Dinorider d'Andoandor dijo...

qué bonita la historia

gracias por el regalo

me saludas al duende, no le conocía, él no es el que pega a los niños que se portaron mal, no?

Esther dijo...

¡Hermanita!

¡Tengo que decirte que tu historia está chulísima! Me gustó muchísimo, es capaz de repartir ilusiones. Muchas ilusiones cuando se es niño, quedan olvidadas y se pierden por el camino pero, con este relato... ...me hiciste retroceder en el tiempo. Ojalá yo fuera como Alina y fuera una de las elegidas, claro que lamentablemente ya no soy una niña aunque lo parezca, pero, espero que a Santa no le importara mucho. La verdad es que ya sabía de su existencia hace tiempo: fue un buen hombre, un hombre generoso, bueno y fuera de lo común hoy en día, que se dedicó a ayudar a los niños pobres, una persona genial, algo admirable lo suyo ¡Quiero que venga a por mí! ¡Por favor! ¡Que yo no quiero estar aquí!
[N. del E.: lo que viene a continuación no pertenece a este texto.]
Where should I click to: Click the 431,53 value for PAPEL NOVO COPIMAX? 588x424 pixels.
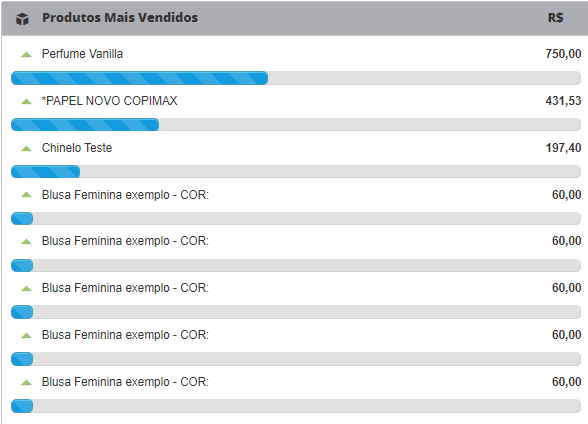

Besitos y te doy un 100 o más :)

Esther dijo...

Por cierto, hermanita, esa música es super bonita y en el blog suena aún mejor y no sé por qué.

Besitos.

carlos dijo...

Todo un regalo el que nos desvelas,la existencia de la ilusión.
Y tu historia está llena de ella.De la magia de un cuento.
Felicidades!

abulico dijo...

Un cuento precioso. Creo que despues de leerlo soy un poquito más feliz ;)

Feliz Navidad!!!

Saluditos!!!

Alatriste dijo...

Nunca hay que dejar morir al niño que habita dentro de nosotros. Un cuento precioso, amiga. Me iré a la cama con una sonrisa hoy.
Me alegró mucho recibir noticias tuyas. Eres un encanto y es que me gusta saber de ti. Cuídate y disfruta de la Navidad y no te obsesiones con ningún tema. Las cosas pasan cuando tienen que pasar. Todo tiene su momento. Mientras encuentras lo que buscas, aprovecha cada minuto para ser feliz y para hacer cosas. Así que si quieres ver Londres, ya sabes donde está en el mapa. Es un sitio precioso. Te deseo unas felices fiestas y te agradezco tu amistad en este difícil año para mí. Eres muy grande, pequeña. Un beso.

Alatriste dijo...

Vine a ver si me deleitaba de nuevo con uno de tus cuentos y ya aprovecho para dejarte un beso cariñoso y mis mejores deseos para el fin de semana.
Me alegró mucho encontrarte más animada. No desesperes, niña. Ya verás como el 2.009 es tu año.
Un beso muy grande y recuerda que estoy de tu lado.
Hasta pronto.

BEA dijo...

Mi niñaaaaaaaaaaaaaaa eres la mejorrrrrrrrrrrrrrrrrrrrrrrrrrrrrrrrr

Alatriste dijo...

¡Hola amiga!, vine a dejarte mis mejores deseos para el nuevo año. Espero que hayas pasado unas fiestas estupendas y que ahora los Reyes se porten muy bien contigo. Como has sido buena, seguro que te traen muchos regalitos. Je, je, je.
Decirte también que fue una suerte para mí encontrar tus palabras en el 2.008 y que es un placer leerte. Así que no te vas a librar de mí en el futuro. Je, je, je.
Un beso muy fuerte, cuídate mucho y que te vaya bonito. Hasta pronto.